DATASET ENTRIES>
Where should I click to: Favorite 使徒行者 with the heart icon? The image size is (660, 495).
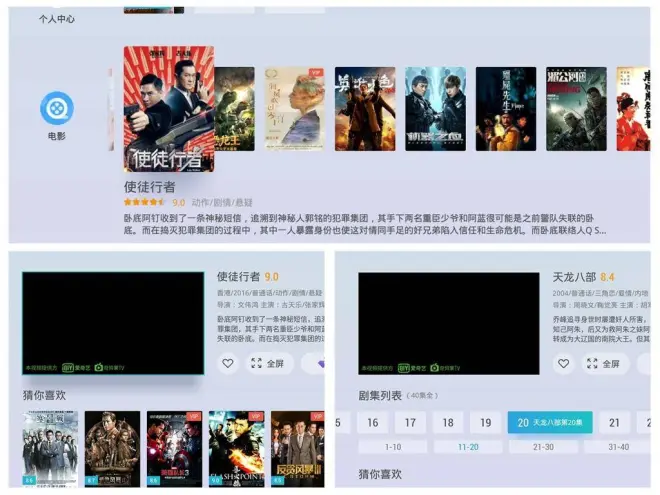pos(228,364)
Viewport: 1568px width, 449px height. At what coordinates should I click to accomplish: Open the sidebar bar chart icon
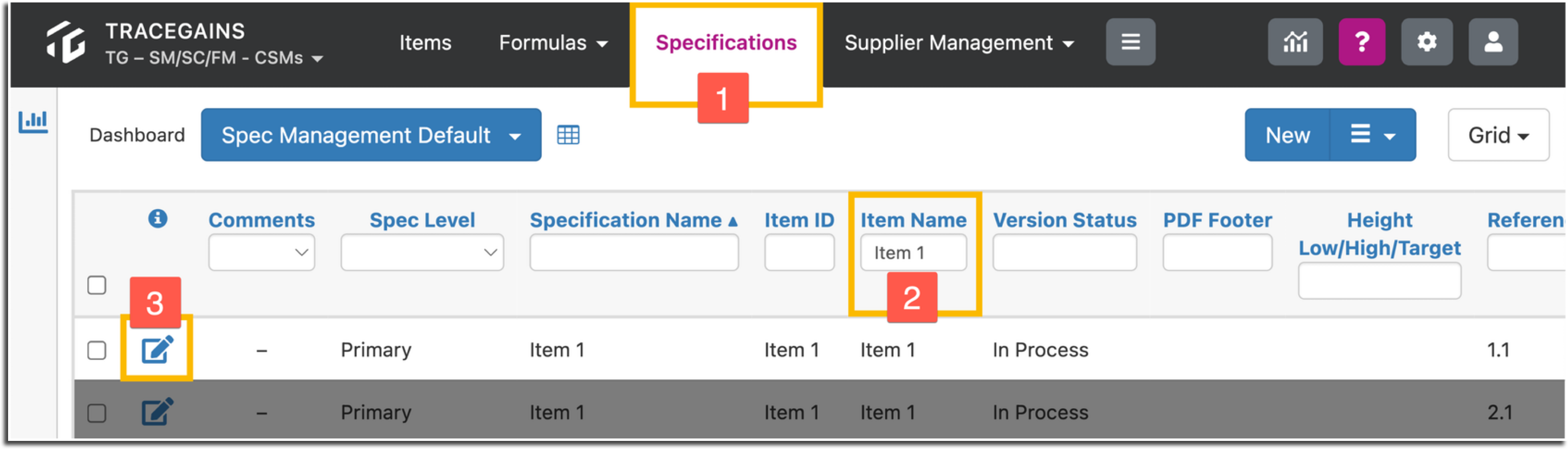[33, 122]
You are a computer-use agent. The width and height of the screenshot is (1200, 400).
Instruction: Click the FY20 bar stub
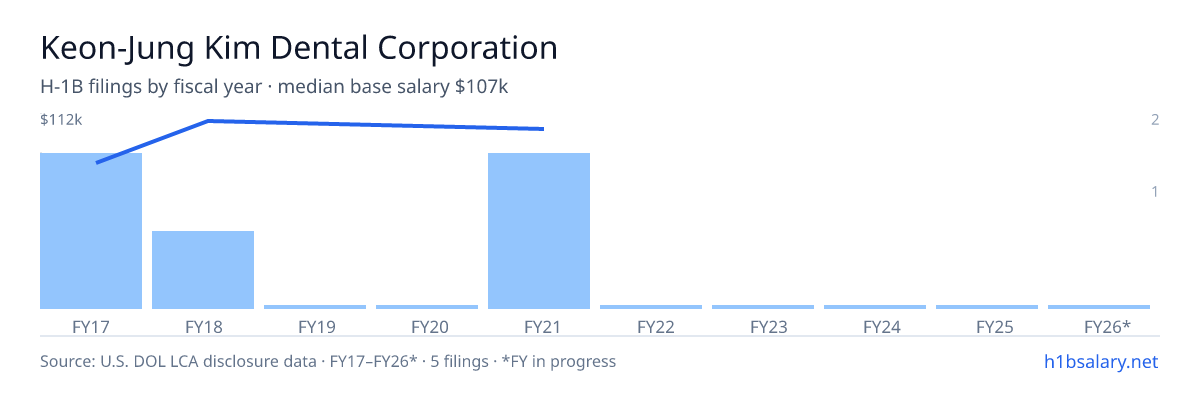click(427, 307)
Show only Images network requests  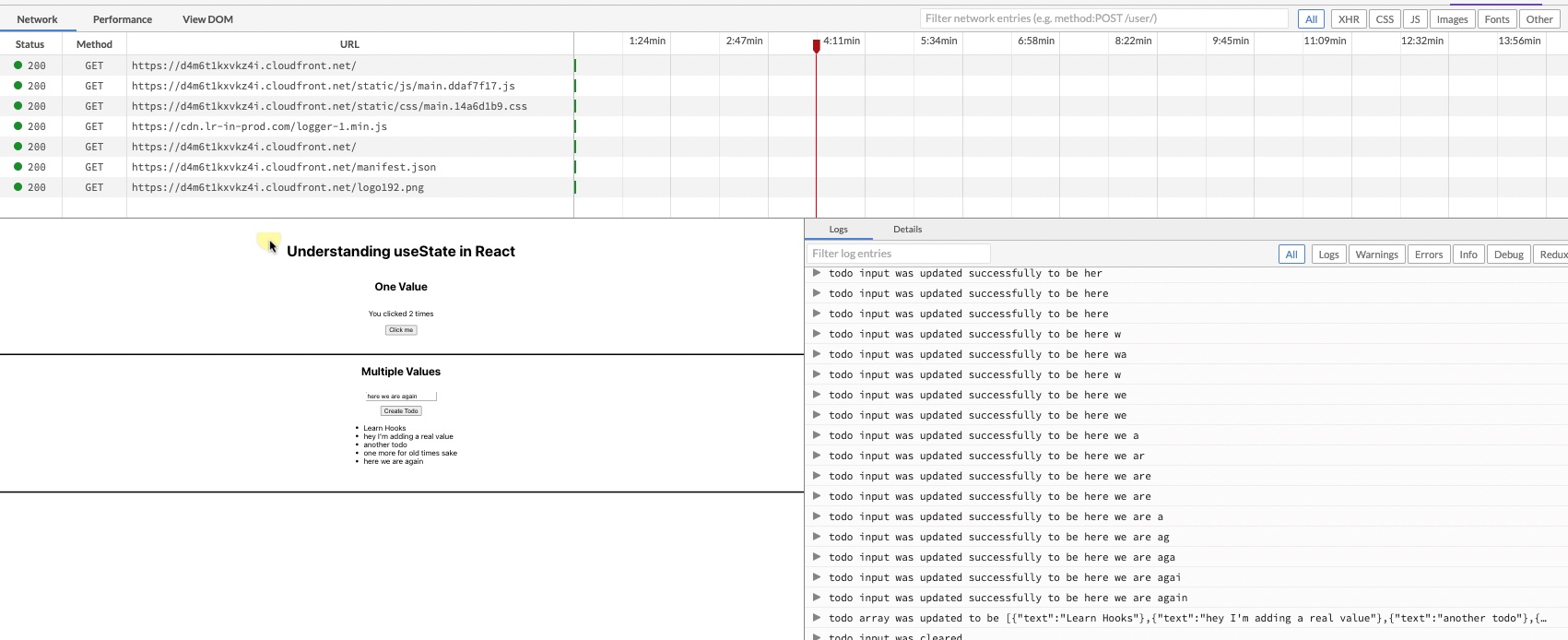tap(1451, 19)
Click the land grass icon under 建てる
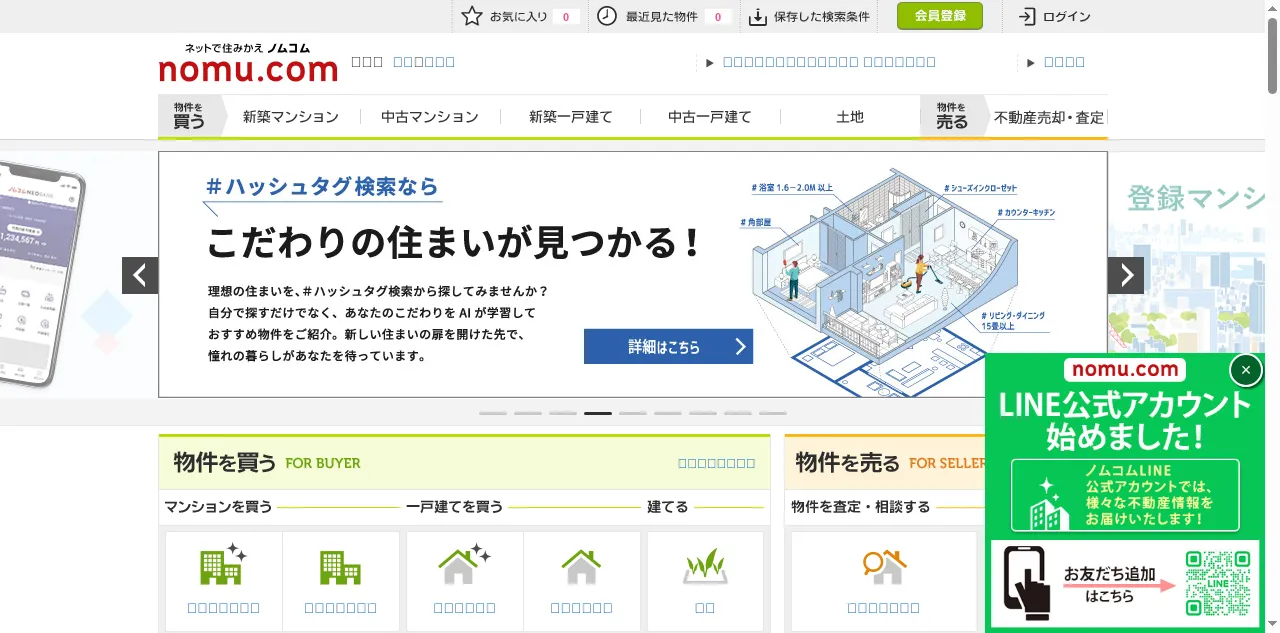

==

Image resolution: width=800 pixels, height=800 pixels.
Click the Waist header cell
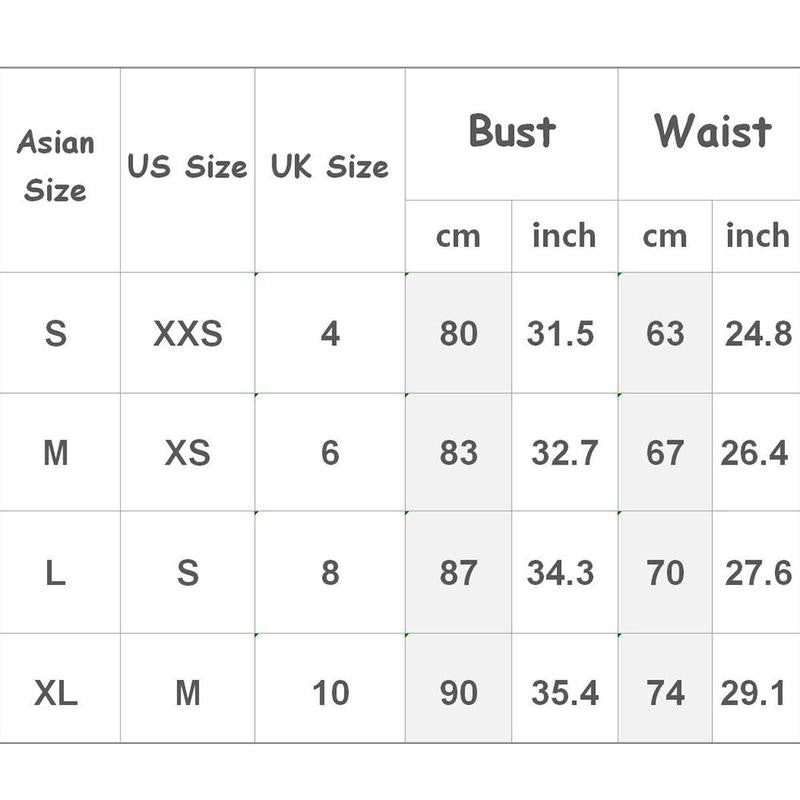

WHAT NEEDS TO BE DONE> A clean copy is needed of the lines in the listing above from the one with "Where should I" through the one with "You are a computer-use", exact in every word and free of pictures.

REPLY>
Where should I click to: Favorite 使徒行者 with the heart icon? The image size is (660, 495).
pos(228,364)
Viewport: 1568px width, 449px height. At what coordinates should I click to accomplish: Open the sidebar bar chart icon
[33, 122]
You are a computer-use agent. The width and height of the screenshot is (1200, 400).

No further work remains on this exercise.